At the Society of Children's Book Writers and Illustrator's conference we just had in Los Angeles, Kirby Larson gave a keynote on how whispers of the past speak into the novels we write today. Might the spunky Gilly Hopkins be spurred on by echoes of Harriet the Spy, and possibly even Mary Lennox?
I started thinking of the role of my own literary mentors in my writing. Madeleine L'Engle, whose courage to write about her questions instead of those topics about which she had sure answers, inspires me to tackle challenging topics of my own. Susan Cooper, whose books about the rising dark were lights to me when I could only see darkness in the world around me, and who to this day challenges me to write not only about my hopes, but also about my fears. And of course, C.S. Lewis, who found lens after lens through which to look at his own beliefs both through memoir and through fiction, and whose work dares me to dig deep.

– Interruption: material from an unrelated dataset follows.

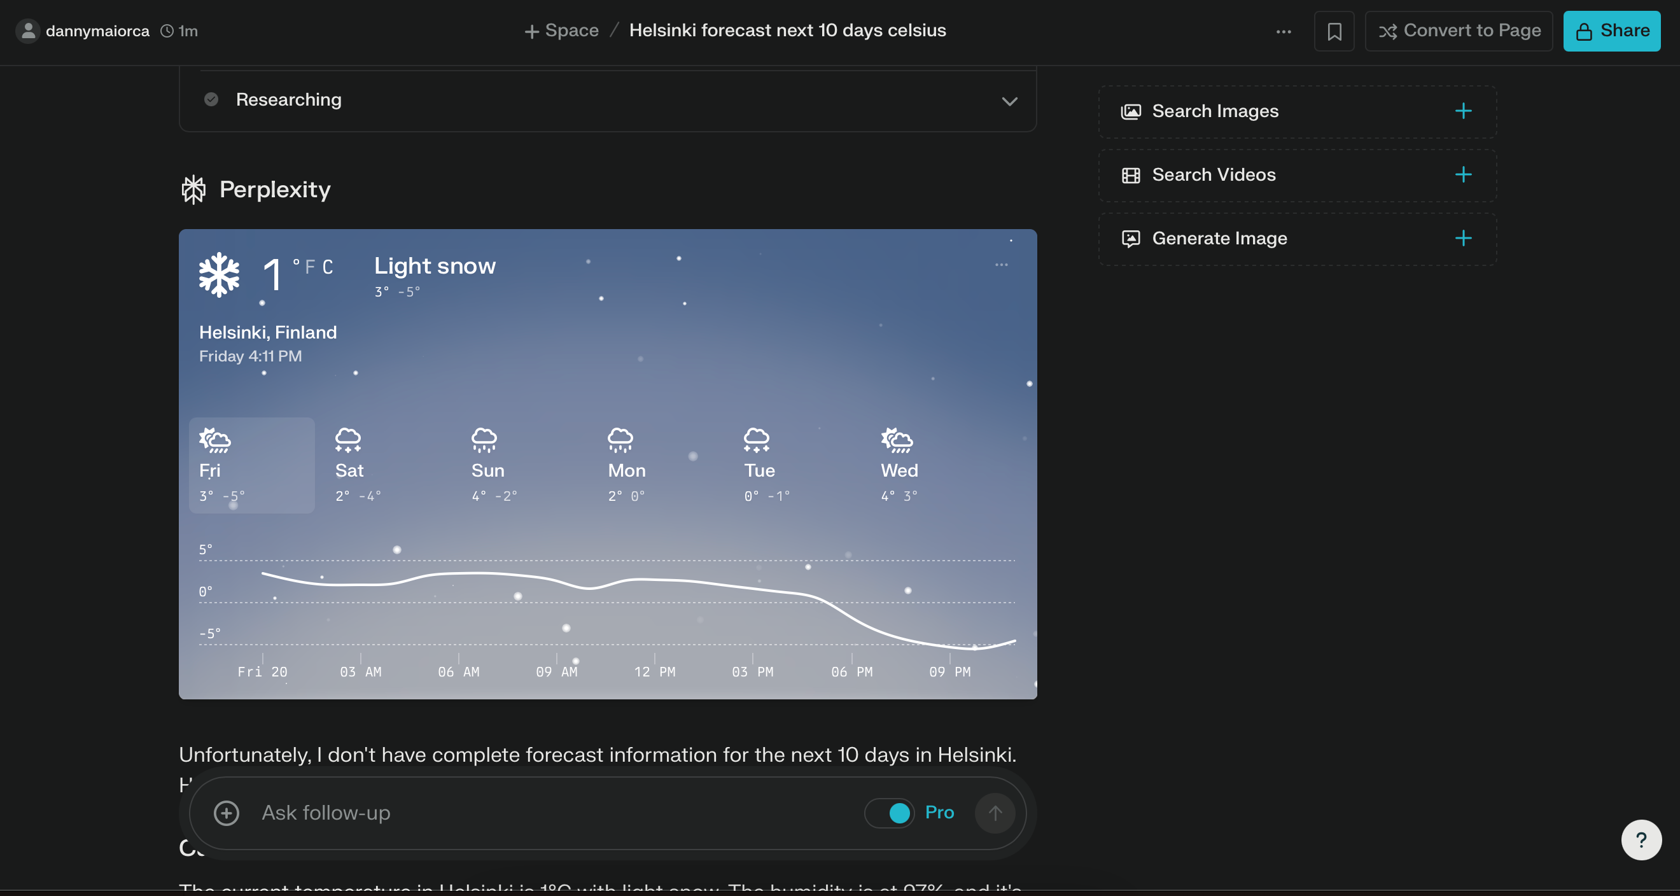Click the attach plus icon in follow-up box
The image size is (1680, 896).
(226, 813)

Thinking about my mentors helps me see my work in a new light, to understand on a deeper level what I'm trying to do with my work. In another of my sessions at the conference, Emma Dryden spoke about the process of revision, of seeing our work with fresh eyes. I find it so interesting how one speaker's words echo off another's and through the layers, I come away with new insight. For me, the missive is to look closely at the work I admire, and use that work as a lens through which to consider my writing. To open myself to those fresh flashes of inspiration that only come when one braves looking with new eyes at a piece of writing.
The lovely thing is, bravery begets bravery. So, take a look at your own mentors. Bravely look at your work. And your work will echo with contageous courage that will spur others on, too!